The Tor Project is 90% goodwill powered so why go for a corporate brand mentality? Tor is inspiring. The community is inspiring. Donating your time and money to Tor is an alternative that appeals to the individual not the masses. By the way why have an emphasis on a realistic onion image yet avoid the term onion router i.e. NOT The Onion Router Project? Perhaps the current symbol would look good on an all terrain tyre? Robert

Now this is becoming exactly the type of debate one doesn’t want to have :) On 15 Jan 2014, at 05:05, I <beatthebastards@inbox.com> wrote:
The Tor Project is 90% goodwill powered so why go for a corporate brand mentality?
More or less any good logo is stylized and abstract or, depending on it’s history, abstracted away from a natural motive. That has nothing to do with corporate brand mentality. It's a question of visual catchyness, memorizability, recognizablity - like every slogan has to be short and memorable. Advertising slogans are short and memorable too, but that doesn’t make any political slogan “corporate brand”-ish. Btw: I doubt the 90% power given the amount of state money that goes into Tor but OTOH I’d rate the goodwill more like 100%...
Tor is inspiring. The community is inspiring. Donating your time and money to Tor is an alternative that appeals to the individual not the masses.

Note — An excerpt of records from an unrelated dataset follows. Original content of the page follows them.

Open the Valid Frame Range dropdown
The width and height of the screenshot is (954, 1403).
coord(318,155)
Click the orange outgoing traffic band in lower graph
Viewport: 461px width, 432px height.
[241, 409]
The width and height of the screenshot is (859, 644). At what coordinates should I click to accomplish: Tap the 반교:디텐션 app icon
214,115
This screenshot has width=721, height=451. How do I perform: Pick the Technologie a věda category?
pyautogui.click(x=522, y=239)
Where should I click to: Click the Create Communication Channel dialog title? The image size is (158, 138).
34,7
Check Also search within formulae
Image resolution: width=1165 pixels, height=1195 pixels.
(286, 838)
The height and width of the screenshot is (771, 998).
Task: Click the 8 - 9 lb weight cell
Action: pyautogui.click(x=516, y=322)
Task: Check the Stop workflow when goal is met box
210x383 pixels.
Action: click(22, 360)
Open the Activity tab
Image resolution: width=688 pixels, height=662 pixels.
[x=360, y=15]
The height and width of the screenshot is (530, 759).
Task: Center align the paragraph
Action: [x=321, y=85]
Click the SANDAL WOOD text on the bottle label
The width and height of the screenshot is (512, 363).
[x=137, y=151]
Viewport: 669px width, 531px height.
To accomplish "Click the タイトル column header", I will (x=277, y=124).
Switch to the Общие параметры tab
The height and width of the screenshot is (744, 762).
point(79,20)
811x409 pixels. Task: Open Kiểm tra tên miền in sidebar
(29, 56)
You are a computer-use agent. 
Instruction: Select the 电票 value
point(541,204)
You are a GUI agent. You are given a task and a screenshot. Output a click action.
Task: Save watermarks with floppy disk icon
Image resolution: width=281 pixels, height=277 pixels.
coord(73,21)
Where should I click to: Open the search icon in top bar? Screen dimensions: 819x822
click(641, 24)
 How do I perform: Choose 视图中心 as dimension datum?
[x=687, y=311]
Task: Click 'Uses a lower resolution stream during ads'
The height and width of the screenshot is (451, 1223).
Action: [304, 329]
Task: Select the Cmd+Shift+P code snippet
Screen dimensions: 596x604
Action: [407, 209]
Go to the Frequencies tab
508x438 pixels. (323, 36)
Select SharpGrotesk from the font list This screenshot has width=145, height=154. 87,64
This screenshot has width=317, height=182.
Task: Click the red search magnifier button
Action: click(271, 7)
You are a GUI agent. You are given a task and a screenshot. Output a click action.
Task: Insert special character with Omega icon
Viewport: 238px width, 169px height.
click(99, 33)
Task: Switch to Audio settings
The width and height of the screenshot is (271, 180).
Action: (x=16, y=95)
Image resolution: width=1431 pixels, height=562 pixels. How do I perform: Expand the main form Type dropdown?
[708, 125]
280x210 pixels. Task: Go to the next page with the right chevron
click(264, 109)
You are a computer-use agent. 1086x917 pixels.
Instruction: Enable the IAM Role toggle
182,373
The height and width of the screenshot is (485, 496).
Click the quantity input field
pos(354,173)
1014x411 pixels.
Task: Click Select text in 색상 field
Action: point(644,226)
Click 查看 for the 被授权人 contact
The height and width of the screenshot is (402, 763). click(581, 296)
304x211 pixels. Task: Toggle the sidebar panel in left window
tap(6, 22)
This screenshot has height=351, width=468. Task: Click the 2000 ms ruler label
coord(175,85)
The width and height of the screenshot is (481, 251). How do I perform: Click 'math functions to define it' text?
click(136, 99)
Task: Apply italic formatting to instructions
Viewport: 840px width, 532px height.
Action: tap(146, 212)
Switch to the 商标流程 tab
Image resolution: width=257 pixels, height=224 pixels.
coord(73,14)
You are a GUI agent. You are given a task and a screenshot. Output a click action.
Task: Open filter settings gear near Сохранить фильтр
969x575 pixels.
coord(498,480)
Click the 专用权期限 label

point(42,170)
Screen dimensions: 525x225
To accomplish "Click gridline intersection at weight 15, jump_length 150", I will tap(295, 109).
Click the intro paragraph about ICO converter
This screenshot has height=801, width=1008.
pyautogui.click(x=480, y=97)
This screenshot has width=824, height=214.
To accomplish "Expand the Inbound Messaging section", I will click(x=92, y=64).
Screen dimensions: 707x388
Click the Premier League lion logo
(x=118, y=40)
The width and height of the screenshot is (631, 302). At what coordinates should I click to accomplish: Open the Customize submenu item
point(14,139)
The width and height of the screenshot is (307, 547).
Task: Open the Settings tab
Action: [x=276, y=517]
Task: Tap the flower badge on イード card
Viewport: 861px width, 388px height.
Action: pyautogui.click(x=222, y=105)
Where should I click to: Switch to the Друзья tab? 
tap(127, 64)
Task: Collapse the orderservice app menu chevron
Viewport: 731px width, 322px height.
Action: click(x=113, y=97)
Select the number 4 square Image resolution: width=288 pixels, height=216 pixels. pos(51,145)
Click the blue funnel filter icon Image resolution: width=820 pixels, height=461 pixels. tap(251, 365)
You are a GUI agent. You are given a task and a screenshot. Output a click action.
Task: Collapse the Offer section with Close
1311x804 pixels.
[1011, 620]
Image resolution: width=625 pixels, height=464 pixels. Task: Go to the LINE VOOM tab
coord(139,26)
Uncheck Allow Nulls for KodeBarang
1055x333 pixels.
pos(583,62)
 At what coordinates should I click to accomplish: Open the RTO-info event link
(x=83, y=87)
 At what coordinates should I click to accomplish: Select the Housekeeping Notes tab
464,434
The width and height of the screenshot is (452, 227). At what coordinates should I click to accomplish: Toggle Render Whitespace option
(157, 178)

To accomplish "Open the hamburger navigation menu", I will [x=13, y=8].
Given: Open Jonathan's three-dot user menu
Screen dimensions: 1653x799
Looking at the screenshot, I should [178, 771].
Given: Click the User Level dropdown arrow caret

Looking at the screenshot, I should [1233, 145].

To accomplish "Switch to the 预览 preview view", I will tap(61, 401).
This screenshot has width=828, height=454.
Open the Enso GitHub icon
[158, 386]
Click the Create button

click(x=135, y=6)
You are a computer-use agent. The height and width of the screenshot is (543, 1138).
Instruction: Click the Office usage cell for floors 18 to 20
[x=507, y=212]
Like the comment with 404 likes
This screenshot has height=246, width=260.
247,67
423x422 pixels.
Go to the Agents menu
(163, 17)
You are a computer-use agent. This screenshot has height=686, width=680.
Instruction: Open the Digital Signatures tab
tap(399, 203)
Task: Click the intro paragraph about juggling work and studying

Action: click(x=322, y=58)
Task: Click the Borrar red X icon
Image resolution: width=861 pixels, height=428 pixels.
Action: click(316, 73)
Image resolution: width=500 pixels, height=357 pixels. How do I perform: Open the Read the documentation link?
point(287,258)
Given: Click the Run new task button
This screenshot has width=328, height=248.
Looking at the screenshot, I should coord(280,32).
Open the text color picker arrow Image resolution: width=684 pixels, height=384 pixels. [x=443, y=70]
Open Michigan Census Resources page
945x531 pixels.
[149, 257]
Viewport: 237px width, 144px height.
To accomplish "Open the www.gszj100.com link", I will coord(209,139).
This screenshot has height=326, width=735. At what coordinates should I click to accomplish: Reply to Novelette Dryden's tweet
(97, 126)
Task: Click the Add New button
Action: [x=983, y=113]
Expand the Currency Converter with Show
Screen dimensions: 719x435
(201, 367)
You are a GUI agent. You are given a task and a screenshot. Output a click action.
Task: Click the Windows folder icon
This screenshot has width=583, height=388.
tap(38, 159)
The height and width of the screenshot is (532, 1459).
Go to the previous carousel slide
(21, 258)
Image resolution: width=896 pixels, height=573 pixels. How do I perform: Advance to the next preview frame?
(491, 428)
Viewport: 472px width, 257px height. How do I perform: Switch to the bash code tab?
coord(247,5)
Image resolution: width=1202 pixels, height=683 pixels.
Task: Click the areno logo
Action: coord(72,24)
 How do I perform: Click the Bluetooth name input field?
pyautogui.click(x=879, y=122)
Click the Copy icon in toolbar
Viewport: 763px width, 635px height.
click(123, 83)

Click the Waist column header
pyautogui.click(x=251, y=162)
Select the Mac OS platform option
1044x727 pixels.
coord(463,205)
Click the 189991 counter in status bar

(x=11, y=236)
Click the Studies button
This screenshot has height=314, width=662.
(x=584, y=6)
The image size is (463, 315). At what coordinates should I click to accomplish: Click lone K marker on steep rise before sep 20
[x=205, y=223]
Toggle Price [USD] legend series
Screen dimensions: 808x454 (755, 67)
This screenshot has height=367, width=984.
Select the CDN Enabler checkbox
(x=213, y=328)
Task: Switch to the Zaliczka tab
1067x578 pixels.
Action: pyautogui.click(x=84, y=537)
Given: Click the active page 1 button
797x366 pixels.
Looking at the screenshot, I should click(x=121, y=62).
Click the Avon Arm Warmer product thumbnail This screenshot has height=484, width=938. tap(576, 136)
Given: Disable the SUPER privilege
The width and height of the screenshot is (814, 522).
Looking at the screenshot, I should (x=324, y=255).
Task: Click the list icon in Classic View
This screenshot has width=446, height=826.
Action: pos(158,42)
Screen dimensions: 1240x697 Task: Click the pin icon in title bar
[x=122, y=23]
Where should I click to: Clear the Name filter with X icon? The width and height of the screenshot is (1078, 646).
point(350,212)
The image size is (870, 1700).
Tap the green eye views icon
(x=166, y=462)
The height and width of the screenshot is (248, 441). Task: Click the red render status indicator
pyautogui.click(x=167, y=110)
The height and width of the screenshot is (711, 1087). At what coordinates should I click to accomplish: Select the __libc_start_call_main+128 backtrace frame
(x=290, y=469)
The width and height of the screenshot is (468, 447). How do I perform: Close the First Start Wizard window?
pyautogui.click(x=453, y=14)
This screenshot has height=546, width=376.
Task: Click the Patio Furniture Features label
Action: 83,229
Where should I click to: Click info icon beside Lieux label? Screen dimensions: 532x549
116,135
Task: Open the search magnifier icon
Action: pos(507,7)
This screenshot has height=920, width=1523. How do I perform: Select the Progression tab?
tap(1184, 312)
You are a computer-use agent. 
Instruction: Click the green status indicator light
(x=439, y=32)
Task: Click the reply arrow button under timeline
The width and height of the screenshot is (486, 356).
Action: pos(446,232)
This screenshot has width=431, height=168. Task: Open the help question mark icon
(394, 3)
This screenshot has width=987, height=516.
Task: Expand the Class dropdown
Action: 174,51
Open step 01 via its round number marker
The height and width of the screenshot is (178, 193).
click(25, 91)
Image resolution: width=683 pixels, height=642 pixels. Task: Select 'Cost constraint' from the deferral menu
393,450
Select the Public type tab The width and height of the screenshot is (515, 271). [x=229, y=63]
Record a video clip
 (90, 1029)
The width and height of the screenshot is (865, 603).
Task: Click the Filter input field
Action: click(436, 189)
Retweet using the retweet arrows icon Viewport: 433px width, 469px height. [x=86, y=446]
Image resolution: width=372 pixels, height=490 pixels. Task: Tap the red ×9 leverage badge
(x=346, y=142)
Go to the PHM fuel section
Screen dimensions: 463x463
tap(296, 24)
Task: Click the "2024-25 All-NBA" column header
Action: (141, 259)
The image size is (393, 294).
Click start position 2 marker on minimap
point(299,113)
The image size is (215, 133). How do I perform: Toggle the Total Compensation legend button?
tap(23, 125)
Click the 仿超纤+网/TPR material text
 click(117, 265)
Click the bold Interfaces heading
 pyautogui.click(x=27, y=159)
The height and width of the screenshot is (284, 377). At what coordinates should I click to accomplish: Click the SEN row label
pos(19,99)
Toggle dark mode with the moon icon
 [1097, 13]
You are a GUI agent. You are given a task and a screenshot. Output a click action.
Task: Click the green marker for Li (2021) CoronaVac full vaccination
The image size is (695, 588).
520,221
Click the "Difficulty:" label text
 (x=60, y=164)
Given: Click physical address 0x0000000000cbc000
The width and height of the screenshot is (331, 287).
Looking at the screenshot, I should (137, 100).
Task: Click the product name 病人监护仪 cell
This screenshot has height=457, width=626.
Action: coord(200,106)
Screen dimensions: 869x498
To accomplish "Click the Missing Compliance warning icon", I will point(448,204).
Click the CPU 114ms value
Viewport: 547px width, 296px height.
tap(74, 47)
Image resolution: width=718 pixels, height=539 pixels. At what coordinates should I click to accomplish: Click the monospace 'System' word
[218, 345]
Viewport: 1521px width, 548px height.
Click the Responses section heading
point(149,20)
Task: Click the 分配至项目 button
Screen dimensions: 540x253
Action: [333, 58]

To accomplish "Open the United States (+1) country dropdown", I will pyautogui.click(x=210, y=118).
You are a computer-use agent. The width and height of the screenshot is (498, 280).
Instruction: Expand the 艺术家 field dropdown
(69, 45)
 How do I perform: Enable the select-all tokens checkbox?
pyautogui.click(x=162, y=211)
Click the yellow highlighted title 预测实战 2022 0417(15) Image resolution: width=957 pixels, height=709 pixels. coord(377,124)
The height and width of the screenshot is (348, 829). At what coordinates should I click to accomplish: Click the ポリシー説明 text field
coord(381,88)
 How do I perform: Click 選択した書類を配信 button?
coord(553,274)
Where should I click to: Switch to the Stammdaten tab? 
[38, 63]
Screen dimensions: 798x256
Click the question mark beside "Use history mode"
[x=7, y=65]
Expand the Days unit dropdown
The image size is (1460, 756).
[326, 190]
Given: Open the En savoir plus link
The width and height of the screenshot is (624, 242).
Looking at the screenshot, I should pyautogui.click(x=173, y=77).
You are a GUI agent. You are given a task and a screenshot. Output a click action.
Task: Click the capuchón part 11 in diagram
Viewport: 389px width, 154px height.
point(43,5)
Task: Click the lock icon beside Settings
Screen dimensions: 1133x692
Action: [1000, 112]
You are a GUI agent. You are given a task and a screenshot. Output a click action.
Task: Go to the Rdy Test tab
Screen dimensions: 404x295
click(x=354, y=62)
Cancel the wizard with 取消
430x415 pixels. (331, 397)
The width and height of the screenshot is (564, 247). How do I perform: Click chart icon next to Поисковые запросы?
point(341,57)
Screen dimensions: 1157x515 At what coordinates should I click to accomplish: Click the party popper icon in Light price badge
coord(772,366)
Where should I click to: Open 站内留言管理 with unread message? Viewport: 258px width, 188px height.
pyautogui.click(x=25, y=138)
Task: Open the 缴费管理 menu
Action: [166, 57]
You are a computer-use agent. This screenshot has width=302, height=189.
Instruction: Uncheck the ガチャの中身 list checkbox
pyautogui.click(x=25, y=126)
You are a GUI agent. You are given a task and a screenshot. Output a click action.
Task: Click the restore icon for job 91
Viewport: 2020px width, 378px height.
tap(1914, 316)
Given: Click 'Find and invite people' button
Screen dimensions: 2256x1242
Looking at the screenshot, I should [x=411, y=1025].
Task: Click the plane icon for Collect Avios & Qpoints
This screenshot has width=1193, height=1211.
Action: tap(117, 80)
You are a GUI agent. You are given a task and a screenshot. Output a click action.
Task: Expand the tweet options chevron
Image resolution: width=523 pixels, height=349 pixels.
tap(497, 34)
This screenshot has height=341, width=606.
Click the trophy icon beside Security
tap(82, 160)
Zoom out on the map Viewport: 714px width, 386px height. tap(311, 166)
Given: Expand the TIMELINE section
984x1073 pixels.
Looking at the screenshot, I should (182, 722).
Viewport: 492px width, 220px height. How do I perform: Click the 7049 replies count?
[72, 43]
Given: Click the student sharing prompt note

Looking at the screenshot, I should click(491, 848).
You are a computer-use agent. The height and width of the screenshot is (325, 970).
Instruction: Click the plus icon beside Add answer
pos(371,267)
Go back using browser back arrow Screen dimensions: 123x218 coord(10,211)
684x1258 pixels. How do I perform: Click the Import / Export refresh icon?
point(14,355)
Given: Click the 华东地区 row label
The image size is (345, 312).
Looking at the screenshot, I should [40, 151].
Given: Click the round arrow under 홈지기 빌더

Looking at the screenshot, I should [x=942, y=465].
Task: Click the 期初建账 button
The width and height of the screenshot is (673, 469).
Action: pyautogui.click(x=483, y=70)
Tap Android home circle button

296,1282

An amateurish looking logo might seem amicable and induce trust in some people exactly because it doesn’t look corporate and perfect but grassroots and nonconformistic - but it certainly doesn’t reflect the level of technical perfection and scientific scrutiny that Tor achieves and therefor might turn people away that are looking for a solution that can protect them from state level adversaries and the like. You have to be careful what impression you want to make on which people, which population you want to convince, what is essential to your own identity and how to express that visually.
By the way why have an emphasis on a realistic onion image yet avoid the term onion router i.e. NOT The Onion Router Project?
Historic reference maybe? A hint that we’re not corporate and shiny? Because it’s never bad in a creative process to have a concrete place to start from?
Perhaps the current symbol would look good on an all terrain tyre?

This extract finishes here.